Task statement
Reproduce all of the following entries word for word, keeping every line unchanged.

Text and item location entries
-------------------------

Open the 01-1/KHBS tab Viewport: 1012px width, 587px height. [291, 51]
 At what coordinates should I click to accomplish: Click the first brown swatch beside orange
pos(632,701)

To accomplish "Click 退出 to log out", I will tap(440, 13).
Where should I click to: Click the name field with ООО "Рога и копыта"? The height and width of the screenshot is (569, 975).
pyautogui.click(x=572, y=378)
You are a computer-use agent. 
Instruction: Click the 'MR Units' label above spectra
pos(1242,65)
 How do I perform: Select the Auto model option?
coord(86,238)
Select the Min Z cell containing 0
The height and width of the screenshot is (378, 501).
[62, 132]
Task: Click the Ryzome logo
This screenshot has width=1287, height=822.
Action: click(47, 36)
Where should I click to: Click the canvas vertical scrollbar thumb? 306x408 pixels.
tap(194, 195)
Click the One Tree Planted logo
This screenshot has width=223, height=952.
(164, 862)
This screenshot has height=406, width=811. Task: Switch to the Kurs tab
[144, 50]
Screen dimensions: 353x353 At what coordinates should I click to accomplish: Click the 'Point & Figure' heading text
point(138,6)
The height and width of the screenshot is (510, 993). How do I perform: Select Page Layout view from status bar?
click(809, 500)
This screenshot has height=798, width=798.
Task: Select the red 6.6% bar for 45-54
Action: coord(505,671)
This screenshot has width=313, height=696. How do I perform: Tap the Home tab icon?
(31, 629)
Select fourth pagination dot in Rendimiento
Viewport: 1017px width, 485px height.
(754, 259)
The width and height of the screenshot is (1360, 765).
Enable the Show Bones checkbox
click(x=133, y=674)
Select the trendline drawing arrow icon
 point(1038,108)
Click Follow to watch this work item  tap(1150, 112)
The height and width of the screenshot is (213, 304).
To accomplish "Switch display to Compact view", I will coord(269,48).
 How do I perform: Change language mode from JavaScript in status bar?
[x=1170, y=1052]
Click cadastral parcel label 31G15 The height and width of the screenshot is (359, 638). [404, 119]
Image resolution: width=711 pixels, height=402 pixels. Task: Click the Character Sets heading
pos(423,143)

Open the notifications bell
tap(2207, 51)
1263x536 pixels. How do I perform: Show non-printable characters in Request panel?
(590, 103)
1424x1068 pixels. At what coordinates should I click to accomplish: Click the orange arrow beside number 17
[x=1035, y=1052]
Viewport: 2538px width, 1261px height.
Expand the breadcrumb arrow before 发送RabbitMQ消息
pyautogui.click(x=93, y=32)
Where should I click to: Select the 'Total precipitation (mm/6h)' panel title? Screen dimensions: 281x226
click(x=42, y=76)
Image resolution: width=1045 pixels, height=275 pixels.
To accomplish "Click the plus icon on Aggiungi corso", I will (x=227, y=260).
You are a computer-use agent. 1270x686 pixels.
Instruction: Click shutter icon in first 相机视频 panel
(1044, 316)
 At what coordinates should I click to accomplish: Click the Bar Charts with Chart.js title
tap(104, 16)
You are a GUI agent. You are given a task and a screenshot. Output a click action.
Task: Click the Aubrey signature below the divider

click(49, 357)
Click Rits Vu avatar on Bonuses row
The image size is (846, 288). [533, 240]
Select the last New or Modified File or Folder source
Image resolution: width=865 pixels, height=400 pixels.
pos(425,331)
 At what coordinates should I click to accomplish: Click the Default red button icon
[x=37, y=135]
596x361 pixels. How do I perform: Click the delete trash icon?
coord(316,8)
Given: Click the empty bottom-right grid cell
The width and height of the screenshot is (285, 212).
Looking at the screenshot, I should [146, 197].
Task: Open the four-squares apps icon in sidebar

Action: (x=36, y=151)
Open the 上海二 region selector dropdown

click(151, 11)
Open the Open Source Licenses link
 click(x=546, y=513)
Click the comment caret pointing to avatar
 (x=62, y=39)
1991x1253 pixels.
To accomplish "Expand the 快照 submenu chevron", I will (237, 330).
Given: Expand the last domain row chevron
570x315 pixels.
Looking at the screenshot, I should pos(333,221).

-------------------------

Answer below
Open the 01-1/KHBS tab Viewport: 1012px width, 587px height. [291, 51]
 At what coordinates should I click to accomplish: Click the first brown swatch beside orange
pos(632,701)

To accomplish "Click 退出 to log out", I will tap(440, 13).
Where should I click to: Click the name field with ООО "Рога и копыта"? The height and width of the screenshot is (569, 975).
pyautogui.click(x=572, y=378)
You are a computer-use agent. 
Instruction: Click the 'MR Units' label above spectra
pos(1242,65)
 How do I perform: Select the Auto model option?
coord(86,238)
Select the Min Z cell containing 0
The height and width of the screenshot is (378, 501).
[62, 132]
Task: Click the Ryzome logo
This screenshot has width=1287, height=822.
Action: click(47, 36)
Where should I click to: Click the canvas vertical scrollbar thumb? 306x408 pixels.
tap(194, 195)
Click the One Tree Planted logo
This screenshot has width=223, height=952.
(164, 862)
This screenshot has height=406, width=811. Task: Switch to the Kurs tab
[144, 50]
Screen dimensions: 353x353 At what coordinates should I click to accomplish: Click the 'Point & Figure' heading text
point(138,6)
The height and width of the screenshot is (510, 993). How do I perform: Select Page Layout view from status bar?
click(809, 500)
This screenshot has height=798, width=798.
Task: Select the red 6.6% bar for 45-54
Action: coord(505,671)
This screenshot has width=313, height=696. How do I perform: Tap the Home tab icon?
(31, 629)
Select fourth pagination dot in Rendimiento
Viewport: 1017px width, 485px height.
(754, 259)
The width and height of the screenshot is (1360, 765).
Enable the Show Bones checkbox
click(x=133, y=674)
Select the trendline drawing arrow icon
 point(1038,108)
Click Follow to watch this work item  tap(1150, 112)
The height and width of the screenshot is (213, 304).
To accomplish "Switch display to Compact view", I will coord(269,48).
 How do I perform: Change language mode from JavaScript in status bar?
[x=1170, y=1052]
Click cadastral parcel label 31G15 The height and width of the screenshot is (359, 638). [404, 119]
Image resolution: width=711 pixels, height=402 pixels. Task: Click the Character Sets heading
pos(423,143)

Open the notifications bell
tap(2207, 51)
1263x536 pixels. How do I perform: Show non-printable characters in Request panel?
(590, 103)
1424x1068 pixels. At what coordinates should I click to accomplish: Click the orange arrow beside number 17
[x=1035, y=1052]
Viewport: 2538px width, 1261px height.
Expand the breadcrumb arrow before 发送RabbitMQ消息
pyautogui.click(x=93, y=32)
Where should I click to: Select the 'Total precipitation (mm/6h)' panel title? Screen dimensions: 281x226
click(x=42, y=76)
Image resolution: width=1045 pixels, height=275 pixels.
To accomplish "Click the plus icon on Aggiungi corso", I will (x=227, y=260).
You are a computer-use agent. 1270x686 pixels.
Instruction: Click shutter icon in first 相机视频 panel
(1044, 316)
 At what coordinates should I click to accomplish: Click the Bar Charts with Chart.js title
tap(104, 16)
You are a GUI agent. You are given a task and a screenshot. Output a click action.
Task: Click the Aubrey signature below the divider

click(49, 357)
Click Rits Vu avatar on Bonuses row
The image size is (846, 288). [533, 240]
Select the last New or Modified File or Folder source
Image resolution: width=865 pixels, height=400 pixels.
pos(425,331)
 At what coordinates should I click to accomplish: Click the Default red button icon
[x=37, y=135]
596x361 pixels. How do I perform: Click the delete trash icon?
coord(316,8)
Given: Click the empty bottom-right grid cell
The width and height of the screenshot is (285, 212).
Looking at the screenshot, I should [146, 197].
Task: Open the four-squares apps icon in sidebar

Action: (x=36, y=151)
Open the 上海二 region selector dropdown

click(151, 11)
Open the Open Source Licenses link
 click(x=546, y=513)
Click the comment caret pointing to avatar
 (x=62, y=39)
1991x1253 pixels.
To accomplish "Expand the 快照 submenu chevron", I will (237, 330).
Given: Expand the last domain row chevron
570x315 pixels.
Looking at the screenshot, I should pos(333,221).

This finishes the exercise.